What is needed:
Only the lines from the line that contains "Viewport: 1568px width, 550px height." through the final line of the entries below belong in your answer, copied exactly and without pictures.

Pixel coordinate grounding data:

-- -- --

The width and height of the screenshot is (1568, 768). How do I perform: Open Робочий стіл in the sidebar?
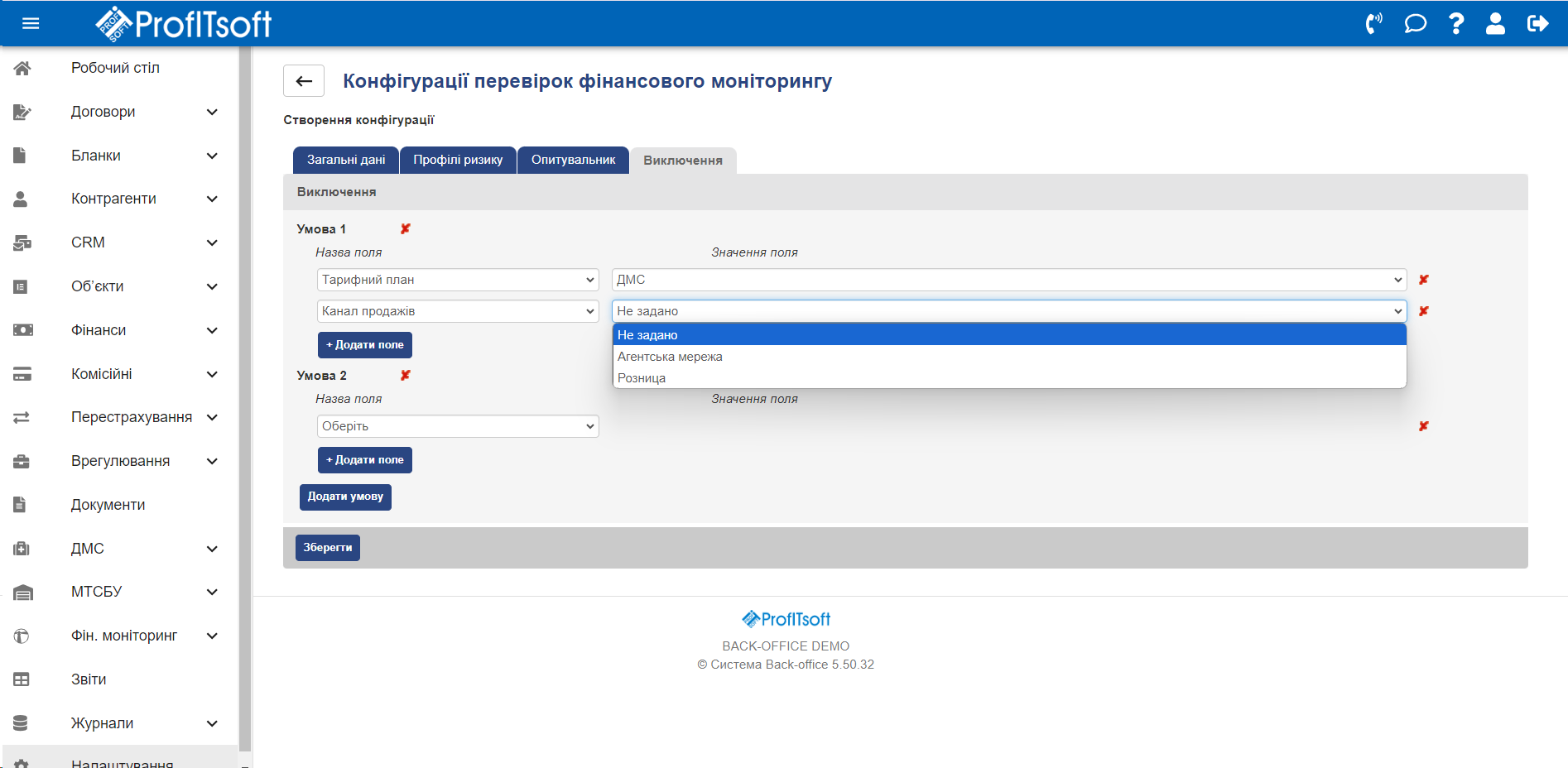tap(115, 68)
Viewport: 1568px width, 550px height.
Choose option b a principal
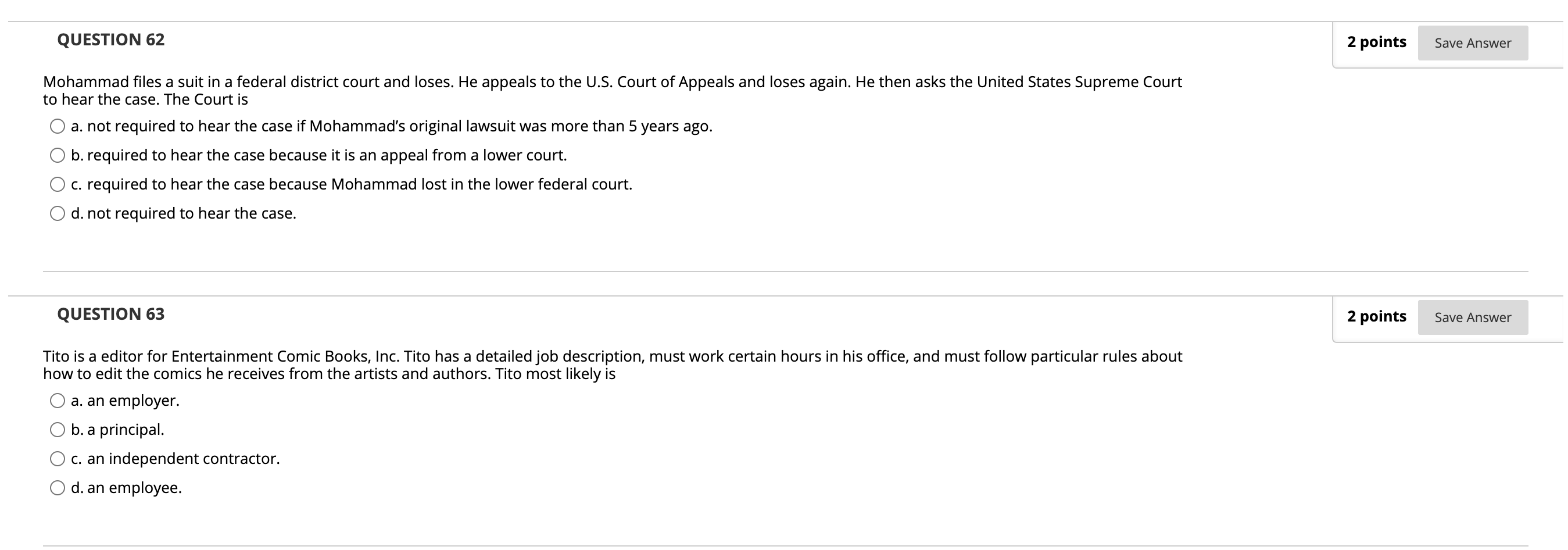tap(56, 429)
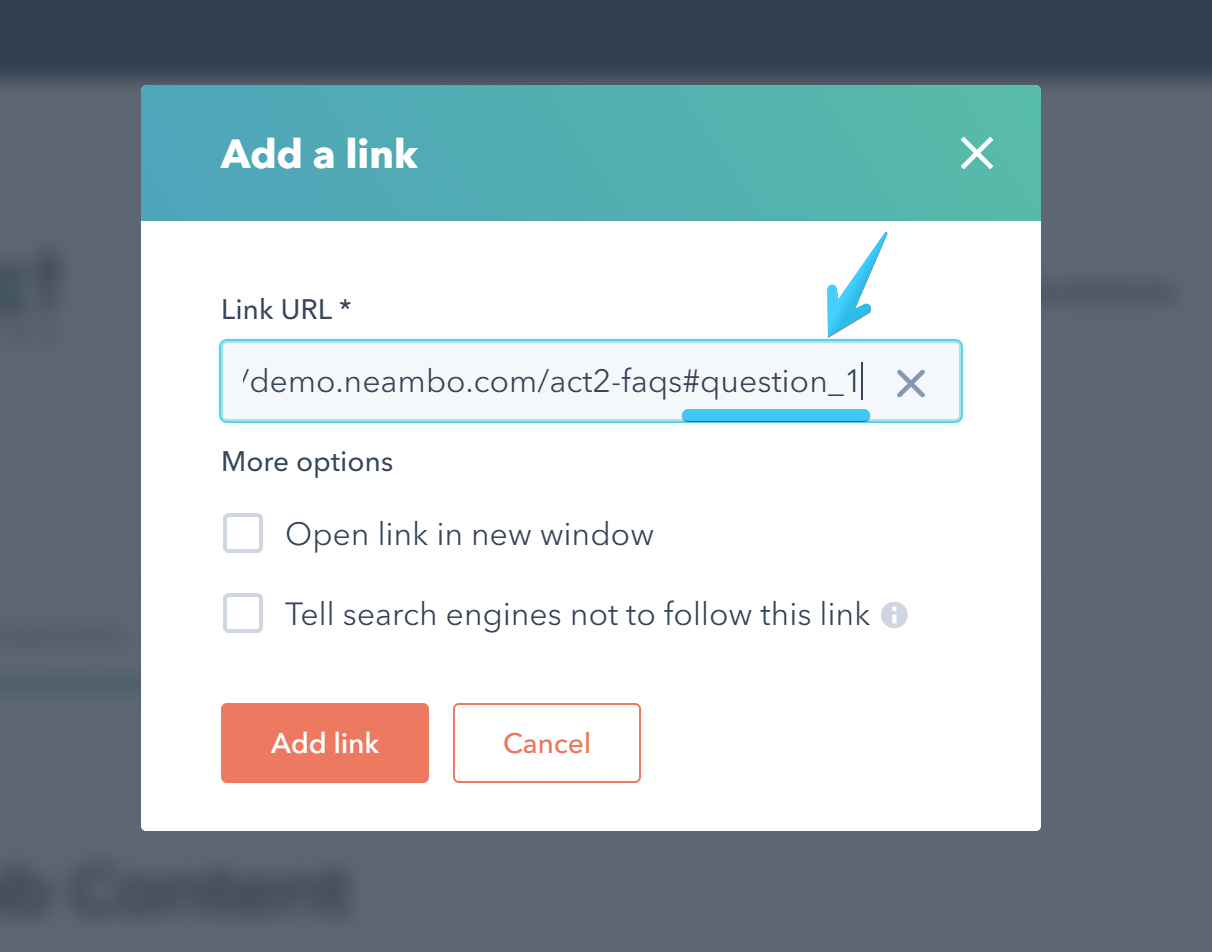Screen dimensions: 1212x952
Task: Click the info icon beside nofollow option
Action: [x=894, y=614]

-- -- --

Problem solution:
Viewport: 1568px width, 550px height.
Choose option b a principal
tap(56, 429)
Screen dimensions: 1212x952
Task: Click the info icon beside nofollow option
Action: [x=894, y=614]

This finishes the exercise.